*THE DATA*

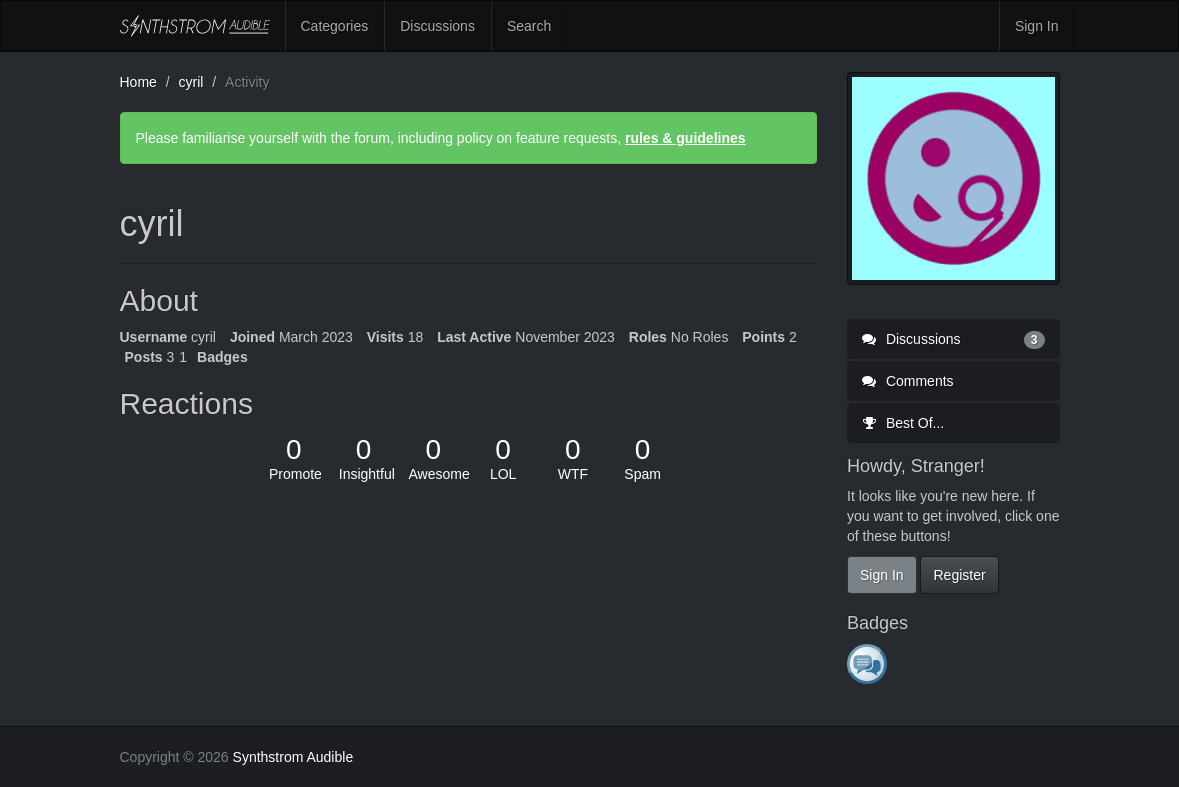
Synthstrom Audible (195, 26)
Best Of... (903, 423)
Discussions (437, 26)
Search (529, 26)
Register (959, 575)
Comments (908, 381)
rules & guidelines (685, 138)
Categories (335, 26)
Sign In (1037, 26)
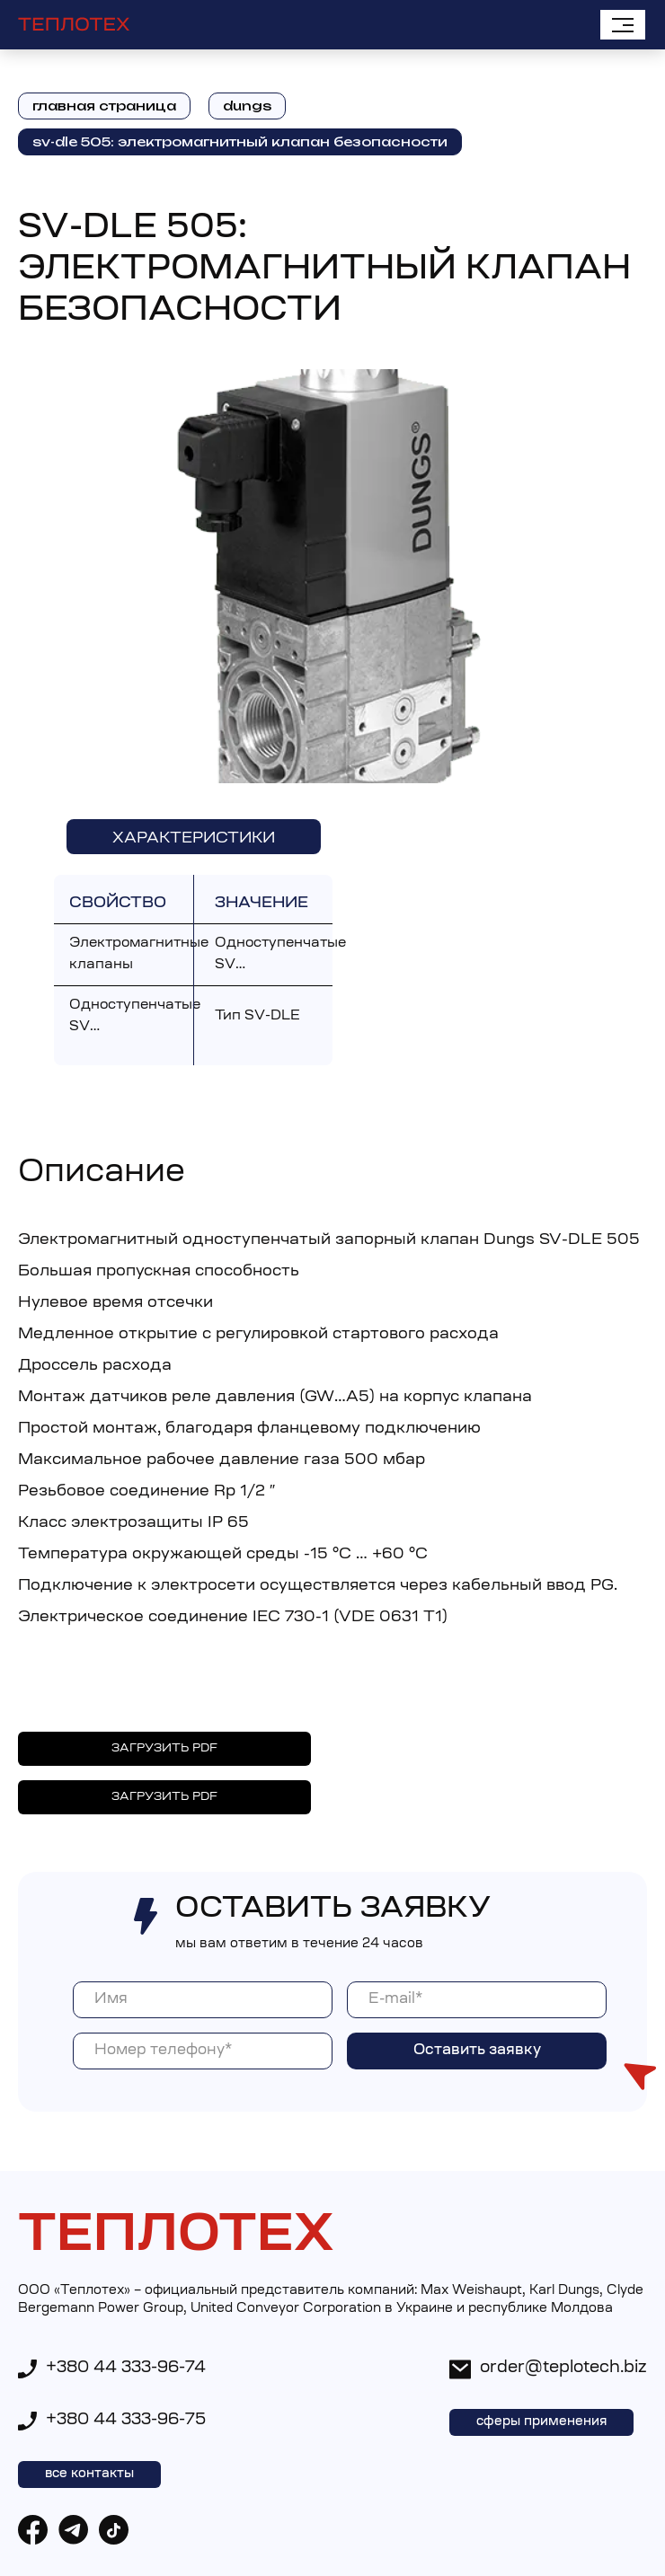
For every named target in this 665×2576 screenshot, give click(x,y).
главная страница (104, 105)
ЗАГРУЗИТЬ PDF (164, 1748)
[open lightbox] (332, 576)
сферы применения (541, 2422)
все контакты (89, 2474)
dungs (247, 105)
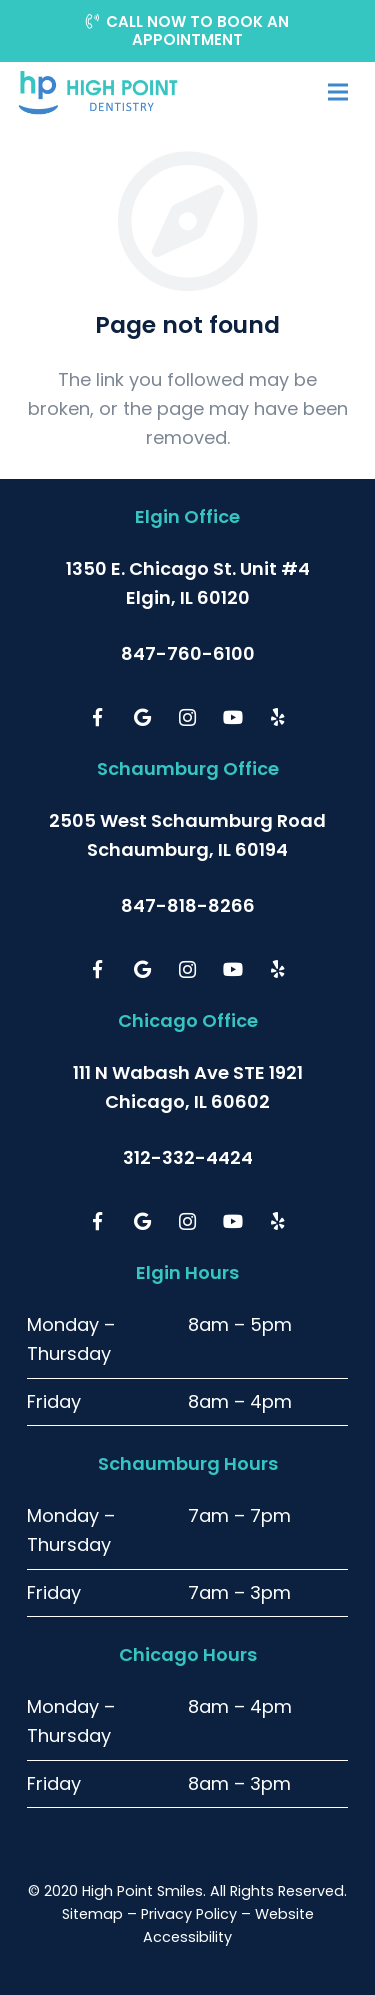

*WHAT NEEDS TO BE DONE*
Convert the records, starting with the line that contains "Discussions (437, 26)" and going through the end of the records, into a JSON list of strings with one string per line. Leave out blank lines and pictures.

*RESPONSE TO THE EXERCISE*
[
  "Discussions (437, 26)",
  "Search (529, 26)",
  "Register (959, 575)",
  "Comments (908, 381)",
  "rules & guidelines (685, 138)",
  "Categories (335, 26)",
  "Sign In (1037, 26)",
  "For every named target in this 665×2576 screenshot, give click(x,y).",
  "главная страница (104, 105)",
  "ЗАГРУЗИТЬ PDF (164, 1748)",
  "[open lightbox] (332, 576)",
  "сферы применения (541, 2422)",
  "все контакты (89, 2474)",
  "dungs (247, 105)"
]